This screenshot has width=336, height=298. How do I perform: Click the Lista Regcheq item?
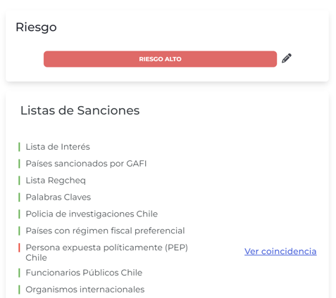point(56,181)
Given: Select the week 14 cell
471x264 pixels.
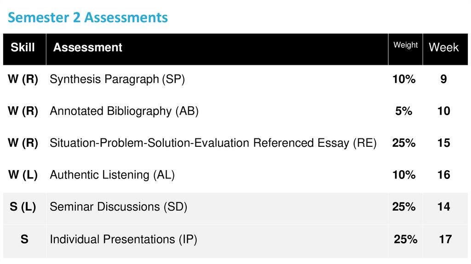Looking at the screenshot, I should (x=443, y=207).

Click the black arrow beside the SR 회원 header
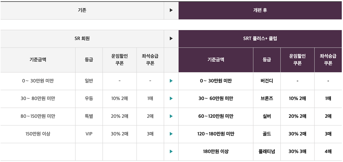tap(171, 39)
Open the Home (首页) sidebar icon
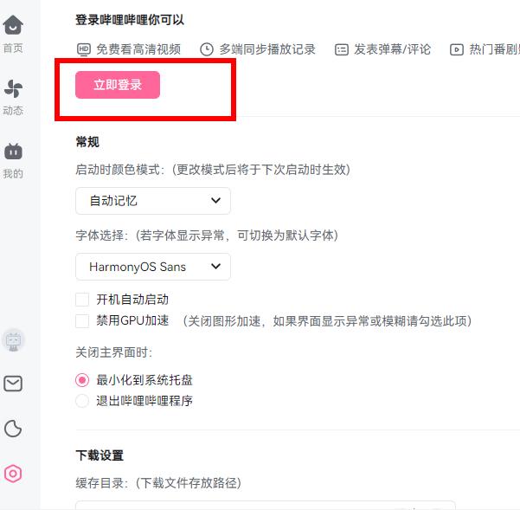Screen dimensions: 520x510 (x=13, y=27)
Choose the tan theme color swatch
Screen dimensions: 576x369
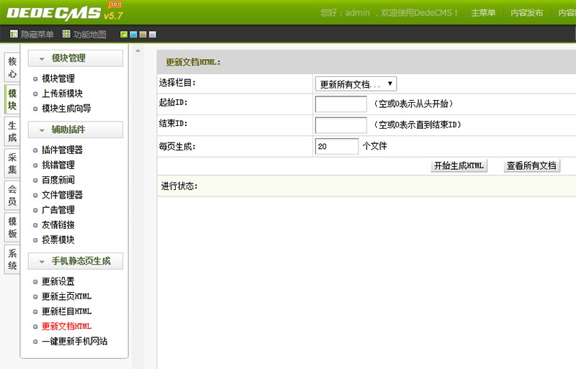(143, 35)
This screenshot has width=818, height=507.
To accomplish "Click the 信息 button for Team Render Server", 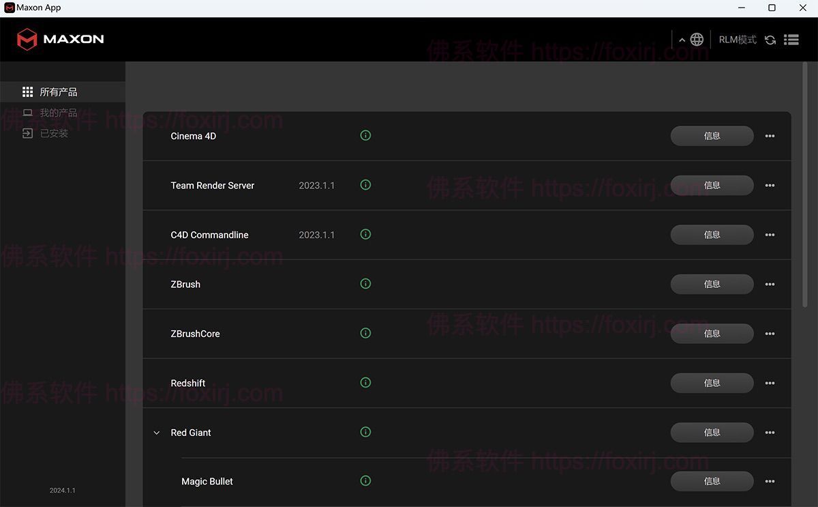I will (712, 185).
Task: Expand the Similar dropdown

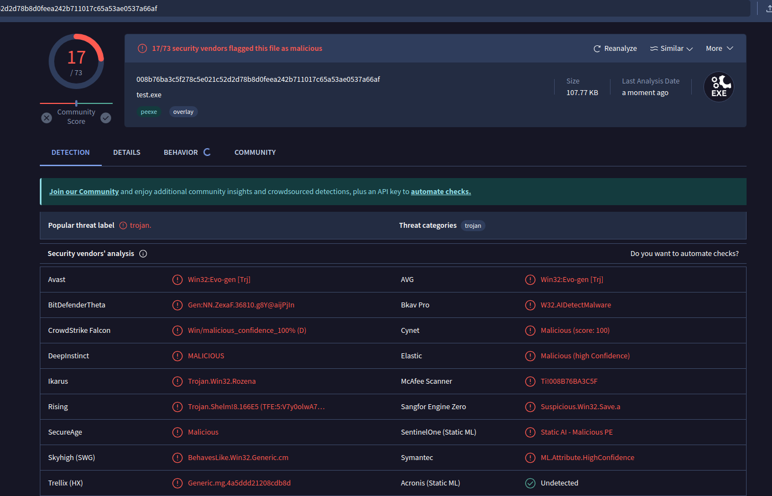Action: pos(671,49)
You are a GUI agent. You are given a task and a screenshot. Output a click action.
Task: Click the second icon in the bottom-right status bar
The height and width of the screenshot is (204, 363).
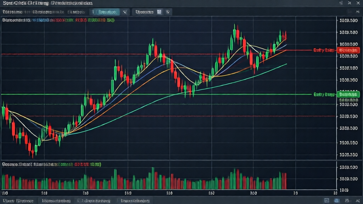(336, 200)
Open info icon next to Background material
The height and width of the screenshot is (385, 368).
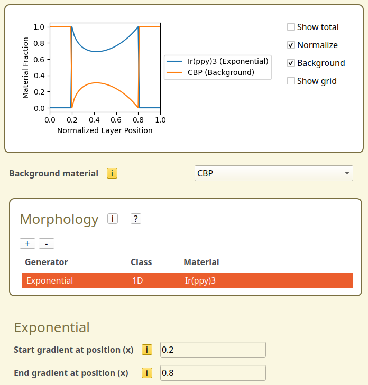coord(112,173)
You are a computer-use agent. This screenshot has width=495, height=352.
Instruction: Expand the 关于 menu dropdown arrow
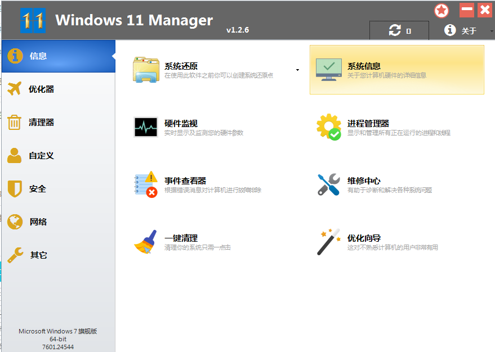491,31
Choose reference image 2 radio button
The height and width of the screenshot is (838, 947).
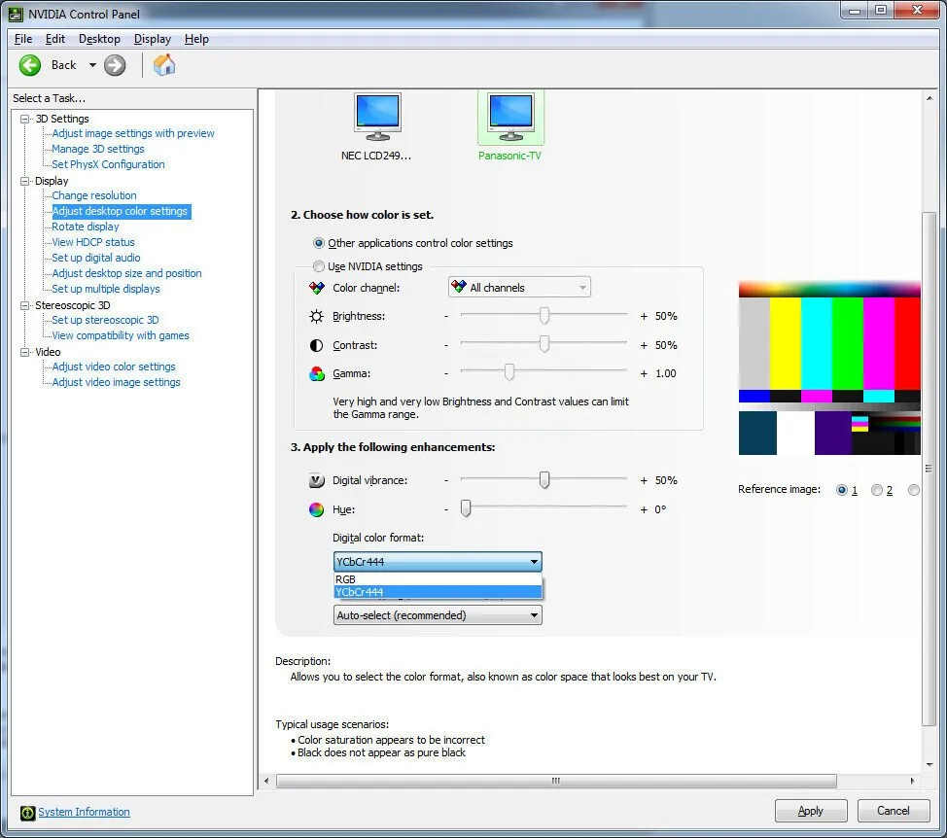[877, 490]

# # # # #

- YOUR GOAL
After reading the records above, say how many lines hold the string "agent", using only a number.

- RESPONSE TO THIS TASK
2